ALBUM OF THE DAY
Letting Up Despite Great Faults, “IV”
By Jude Noel · March 09, 2022 Merch for this release:
Vinyl LP, , Compact Disc (CD)

IV is the first full-length record Letting Up Despite Great Faults has released in eight years, but the Austin indie pop quartet remains devoted to the dreamy sounds of the ‘80s and early ‘90s. Founded by multi-instrumentalist Mike Lee as a bedroom recording project in 2004, the band developed a seamless blend of cozy electronica and hazy guitar pop, gaining a foothold in the late ‘00s as like-minded artists included Wild Nothing and DIIV channeled their forebears via laptop. Lee’s work during this period felt more like patchwork than the pastiche of his chillwave peers, experimenting with shoegaze, chamber pop, and even IDM over the course of each album. With IV, however, the band takes a survey of their discography and selects their best ideas, crafting their most consistent, confident sound to date.

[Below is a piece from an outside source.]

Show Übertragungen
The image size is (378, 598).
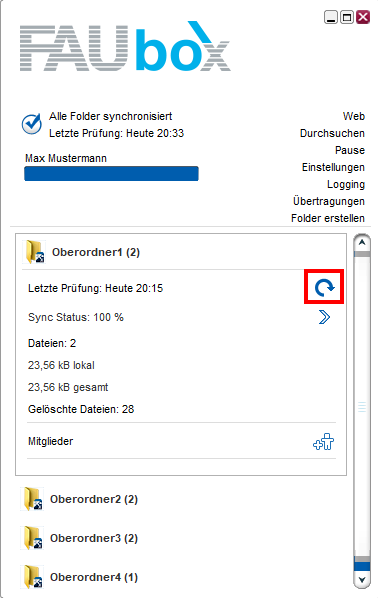pos(329,201)
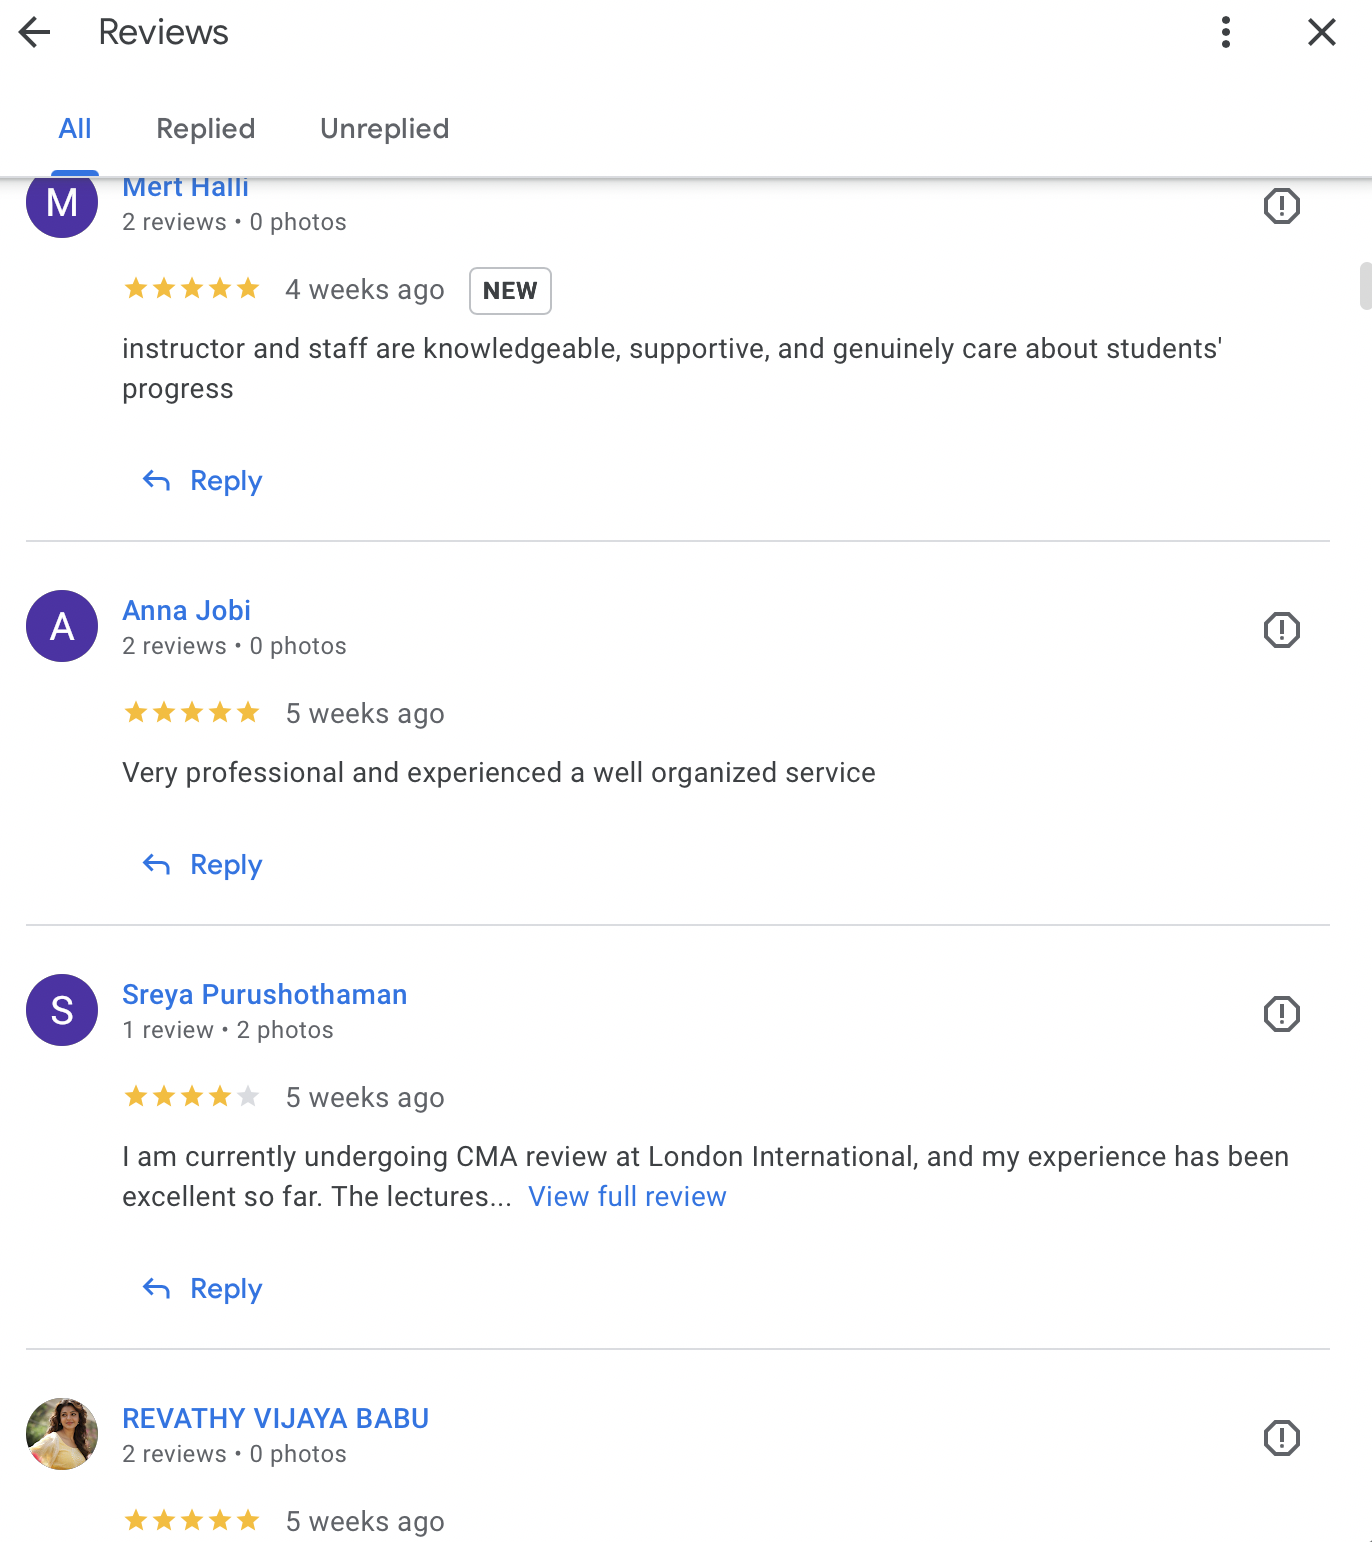
Task: Report Anna Jobi's review using flag icon
Action: [x=1281, y=629]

Critics have been keen to compare them to New Order in the past, but on IV, Letting Up sound like the lesser-known Factory signees that put a dreamy, cute spin on Hook and Sumner’s signature sound. The Wake and Stockholm Monsters, undervalued for bridging the gap between post-punk and twee pop, are the most apparent historical analogs, peeling away a layer of synth and distortion to highlight the jangly melodies at their core. By scaling back the shoegaze-inspired density of his earlier work, Lee has given his voice room to breathe and unfurl within the mix.

“I have to have my house in order to be happy here,” he sighs on “Softly, Bravely.” Despite the song’s chipper exterior, Lee probes dark emotions in hushed tones, describing a codependency that comes at the expense of himself. Lee’s lyricism has traditionally fixated on the highs and lows of falling in and out of love, and that’s still the case on IV. “Tumble,” shrouded in a thick layer of reverb, even directs Lee’s unrequited feelings inward, longing for lost youth as if one’s past self were a separate person entirely. Guitar riffs simmer and steep in their own juices, building in intensity until they nearly blot out the song’s percussion entirely: Here, Lee’s songwriting is so introspective that the instrumental itself seems to ruminate.

Clocking in at just under a half-hour, IV may be Letting Up’ shortest album, but it’s not for lack of ideas. Experience has honed the band’s efficient ethos, meaning no track overstays its welcome. Like the best bands in the twee tradition, Lee’s songs are as warm and inviting as a heated blanket—whether you’re snuggled inside to wallow or unwind, it’s the coziness that counts.